Eles organizam a operação, reduzem erros e ajudam a manter a qualidade. O problema começa quando são criados sem clareza ou continuam sendo executados apenas porque “sempre foi assim”.
Nesse momento, o processo deixa de proteger o resultado e passa a pesar sobre a equipe.
Quando tudo depende do líder
Outro risco aparece quando o processo existe apenas na cabeça do gestor.
Toda dúvida volta para ele.
Toda decisão depende dele.
Toda atividade precisa da sua aprovação.
Em vez de liderar, ele se transforma no principal gargalo da operação.
Um processo bem construído deve permitir que as pessoas saibam:
- o que precisa ser feito;
- por que aquilo é importante;
- quem é o responsável;
- como o resultado será acompanhado.
Clareza gera adesão
A equipe dificilmente se compromete com uma rotina que não compreende.
Quando falta clareza, o processo parece apenas mais uma regra.
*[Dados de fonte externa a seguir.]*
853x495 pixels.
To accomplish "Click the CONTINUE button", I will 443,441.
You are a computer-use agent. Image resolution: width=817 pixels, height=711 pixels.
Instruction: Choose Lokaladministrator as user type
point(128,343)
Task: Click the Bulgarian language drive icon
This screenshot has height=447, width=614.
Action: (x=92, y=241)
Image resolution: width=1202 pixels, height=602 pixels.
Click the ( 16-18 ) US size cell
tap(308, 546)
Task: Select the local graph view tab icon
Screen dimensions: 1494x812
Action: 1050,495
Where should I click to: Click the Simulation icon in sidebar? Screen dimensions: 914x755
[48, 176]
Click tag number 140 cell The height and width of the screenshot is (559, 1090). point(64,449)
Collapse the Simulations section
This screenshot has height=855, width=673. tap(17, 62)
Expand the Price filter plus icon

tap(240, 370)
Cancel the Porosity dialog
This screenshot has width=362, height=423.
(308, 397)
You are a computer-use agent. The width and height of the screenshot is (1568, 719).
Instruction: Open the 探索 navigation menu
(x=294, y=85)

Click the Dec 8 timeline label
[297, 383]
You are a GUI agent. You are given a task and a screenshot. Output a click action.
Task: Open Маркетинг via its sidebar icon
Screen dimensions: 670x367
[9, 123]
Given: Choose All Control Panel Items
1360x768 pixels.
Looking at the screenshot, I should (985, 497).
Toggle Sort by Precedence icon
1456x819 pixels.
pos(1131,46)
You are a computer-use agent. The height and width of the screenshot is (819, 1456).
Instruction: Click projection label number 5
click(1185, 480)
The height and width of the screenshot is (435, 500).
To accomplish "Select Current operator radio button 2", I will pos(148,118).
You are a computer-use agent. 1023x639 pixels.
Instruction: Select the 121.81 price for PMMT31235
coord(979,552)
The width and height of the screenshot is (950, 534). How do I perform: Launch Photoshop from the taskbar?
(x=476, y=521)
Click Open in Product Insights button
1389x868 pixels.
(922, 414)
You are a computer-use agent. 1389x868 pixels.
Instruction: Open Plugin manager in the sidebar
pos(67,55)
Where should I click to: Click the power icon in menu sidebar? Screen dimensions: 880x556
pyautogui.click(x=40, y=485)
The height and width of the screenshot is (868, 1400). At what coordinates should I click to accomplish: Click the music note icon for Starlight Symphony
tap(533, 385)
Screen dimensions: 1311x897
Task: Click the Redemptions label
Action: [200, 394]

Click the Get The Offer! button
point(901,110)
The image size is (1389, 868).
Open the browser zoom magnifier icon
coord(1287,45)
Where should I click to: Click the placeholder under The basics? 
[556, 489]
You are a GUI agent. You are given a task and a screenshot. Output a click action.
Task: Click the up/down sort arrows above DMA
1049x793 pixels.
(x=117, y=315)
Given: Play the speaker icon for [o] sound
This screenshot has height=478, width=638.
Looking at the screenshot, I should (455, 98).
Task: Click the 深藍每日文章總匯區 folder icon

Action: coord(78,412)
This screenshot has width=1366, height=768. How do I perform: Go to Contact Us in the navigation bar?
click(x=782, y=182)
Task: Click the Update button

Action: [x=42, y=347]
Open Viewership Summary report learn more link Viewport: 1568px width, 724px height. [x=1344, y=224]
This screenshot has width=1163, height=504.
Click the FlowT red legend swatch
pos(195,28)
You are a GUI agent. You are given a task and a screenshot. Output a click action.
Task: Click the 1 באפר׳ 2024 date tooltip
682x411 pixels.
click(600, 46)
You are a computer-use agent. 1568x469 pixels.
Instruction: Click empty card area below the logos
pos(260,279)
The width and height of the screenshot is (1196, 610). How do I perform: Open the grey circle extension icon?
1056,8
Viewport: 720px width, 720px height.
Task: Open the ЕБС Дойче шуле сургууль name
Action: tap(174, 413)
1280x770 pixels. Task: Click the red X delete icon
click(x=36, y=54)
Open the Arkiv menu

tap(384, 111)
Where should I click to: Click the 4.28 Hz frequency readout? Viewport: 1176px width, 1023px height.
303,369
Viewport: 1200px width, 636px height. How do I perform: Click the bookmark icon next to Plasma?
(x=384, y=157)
A regra gera resistência, a resistência reduz a execução e o resultado perde consistência.
Por isso, o papel da liderança não é somente criar processos. É explicar, acompanhar e revisar.
Algumas perguntas ajudam:
- Esse processo ainda faz sentido?
- Ele facilita ou dificulta a operação?
- A equipe entende sua finalidade?
- Existe alguma etapa que pode ser simplificada?
Nem todo processo precisa ser eliminado. Mas todo processo precisa ter propósito.
Conclusão
Processo não deve aumentar a burocracia. Deve diminuir a dependência, organizar a rotina e proteger a qualidade da entrega.
O problema nunca foi o processo. O problema é executar sem clareza.